Louisiana Woman Sentenced to Prison For Pandemic Paycheck Protection Program and Unemployment Fraud Scheme Totaling Over $660k

By Calcasieu Staff
Published May 03, 2023

Share This:

Louisiana Woman Sentenced to Prison For Pandemic Paycheck Protection Program and Unemployment Fraud Scheme Totaling Over $660k

A woman from Louisiana was sentenced to prison for her role in a fraudulent scheme related to the Pandemic Paycheck Protection Program and unemployment benefits, totaling over $660,000.

On May 2, 2023, United States Attorney Ronald C. Gathe, Jr. announced that U.S. District Judge Brian A. Jackson sentenced Lestreonia Renee Rodrigue, age 28, of Plaquemine, Louisiana, to 44 months in federal prison following her conviction for mail fraud. The Court further sentenced Rodrigue to serve three years of supervised release following her term of imprisonment and ordered her to pay $663,259 in restitution.

Between July 2020 and September 2021, Rodrigue filed fraudulent unemployment insurance claims in California in her own name and the names of others. Rodrigue also submitted bogus claims for Paycheck Protection Program (“PPP”) benefits in the names of fictitious enterprises with fictitious earnings and losses.

Rodrigue fraudulently stated in her unemployment insurance scam that she and others were working in California previous to the coronavirus pandemic and that they lost their jobs as a result of the outbreak. Rodrigue got the identities, birth dates, and Social Security numbers of individuals and, with and without their knowledge, filed bogus claims for unemployment insurance payments in their names. Rodrigue obtained identifying information from people via social media. She either contributed a portion of the monies to others or kept all of the funds after submitting the claims and collecting the funds. Rodrigue received hundreds of thousands of dollars in unemployment insurance debit cards through her method.

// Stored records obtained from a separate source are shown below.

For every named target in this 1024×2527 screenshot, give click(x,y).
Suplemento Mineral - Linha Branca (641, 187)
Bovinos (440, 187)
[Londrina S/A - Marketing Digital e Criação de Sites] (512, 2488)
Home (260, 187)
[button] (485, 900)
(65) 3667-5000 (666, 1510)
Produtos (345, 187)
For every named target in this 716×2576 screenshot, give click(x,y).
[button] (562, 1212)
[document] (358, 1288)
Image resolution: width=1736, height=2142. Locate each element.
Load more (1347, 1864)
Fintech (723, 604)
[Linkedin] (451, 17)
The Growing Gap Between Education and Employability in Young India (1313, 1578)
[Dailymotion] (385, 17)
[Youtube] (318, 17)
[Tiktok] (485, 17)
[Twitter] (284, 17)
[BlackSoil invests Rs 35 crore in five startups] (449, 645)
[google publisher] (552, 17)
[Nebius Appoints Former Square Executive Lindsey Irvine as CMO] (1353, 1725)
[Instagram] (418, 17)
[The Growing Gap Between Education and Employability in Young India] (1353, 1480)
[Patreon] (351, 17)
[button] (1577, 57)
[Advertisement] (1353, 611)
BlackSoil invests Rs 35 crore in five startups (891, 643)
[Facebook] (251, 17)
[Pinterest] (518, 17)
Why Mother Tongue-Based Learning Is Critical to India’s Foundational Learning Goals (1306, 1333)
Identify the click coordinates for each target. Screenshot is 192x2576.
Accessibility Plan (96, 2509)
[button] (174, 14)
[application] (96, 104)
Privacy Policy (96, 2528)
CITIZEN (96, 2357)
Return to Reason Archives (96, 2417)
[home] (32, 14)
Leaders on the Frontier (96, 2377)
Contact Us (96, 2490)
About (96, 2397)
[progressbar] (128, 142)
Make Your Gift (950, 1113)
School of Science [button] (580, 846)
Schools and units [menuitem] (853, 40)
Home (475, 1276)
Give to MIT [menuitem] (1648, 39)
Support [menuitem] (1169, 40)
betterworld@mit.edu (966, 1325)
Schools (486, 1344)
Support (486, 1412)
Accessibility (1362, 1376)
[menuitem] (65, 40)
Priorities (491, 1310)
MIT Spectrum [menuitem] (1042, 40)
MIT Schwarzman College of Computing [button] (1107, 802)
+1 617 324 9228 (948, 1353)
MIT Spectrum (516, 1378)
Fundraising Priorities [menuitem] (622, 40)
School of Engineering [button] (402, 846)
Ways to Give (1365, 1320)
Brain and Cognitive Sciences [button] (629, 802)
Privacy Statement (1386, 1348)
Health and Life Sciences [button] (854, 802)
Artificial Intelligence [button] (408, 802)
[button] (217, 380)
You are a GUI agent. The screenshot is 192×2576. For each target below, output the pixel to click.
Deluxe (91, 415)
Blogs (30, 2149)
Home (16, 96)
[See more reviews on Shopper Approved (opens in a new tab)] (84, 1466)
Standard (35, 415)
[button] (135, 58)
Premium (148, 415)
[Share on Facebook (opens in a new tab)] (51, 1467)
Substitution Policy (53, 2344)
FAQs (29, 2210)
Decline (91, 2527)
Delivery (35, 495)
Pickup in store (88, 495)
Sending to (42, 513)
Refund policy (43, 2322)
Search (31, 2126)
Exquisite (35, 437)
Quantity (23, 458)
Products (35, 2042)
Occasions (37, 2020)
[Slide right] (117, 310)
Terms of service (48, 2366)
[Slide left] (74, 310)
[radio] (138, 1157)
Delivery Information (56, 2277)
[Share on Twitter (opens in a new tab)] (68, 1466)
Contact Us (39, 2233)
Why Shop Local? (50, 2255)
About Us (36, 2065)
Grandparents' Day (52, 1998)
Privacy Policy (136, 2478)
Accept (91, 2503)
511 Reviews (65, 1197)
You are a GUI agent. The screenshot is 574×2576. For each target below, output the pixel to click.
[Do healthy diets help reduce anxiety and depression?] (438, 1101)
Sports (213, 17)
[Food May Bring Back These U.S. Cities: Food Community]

Rodrigue also created a strategy to defraud lenders and the United States by making bogus and fraudulent applications for PPP monies via the Small Business Administration. Rodrigue submitted or had others submit, fake bank statements, and false tax documents, and made misrepresentations in her PPP applications to continue the plan.

Rodrigue also falsely claimed bank cards were stolen or lost in order to acquire replacement cards containing further pandemic benefit monies. Throughout the fraudulent schemes, Rodrigue caused over $500,000 in unemployment insurance debit cards to be mailed to her addresses, which she and others were not entitled to. Rodrigue also placed $20,833 into her bank account to which she was not entitled.

The Federal Bureau of Investigation and the United States Department of Labor-OIG investigated the case, which was prosecuted by Assistant United States Attorney Edward H. Warner.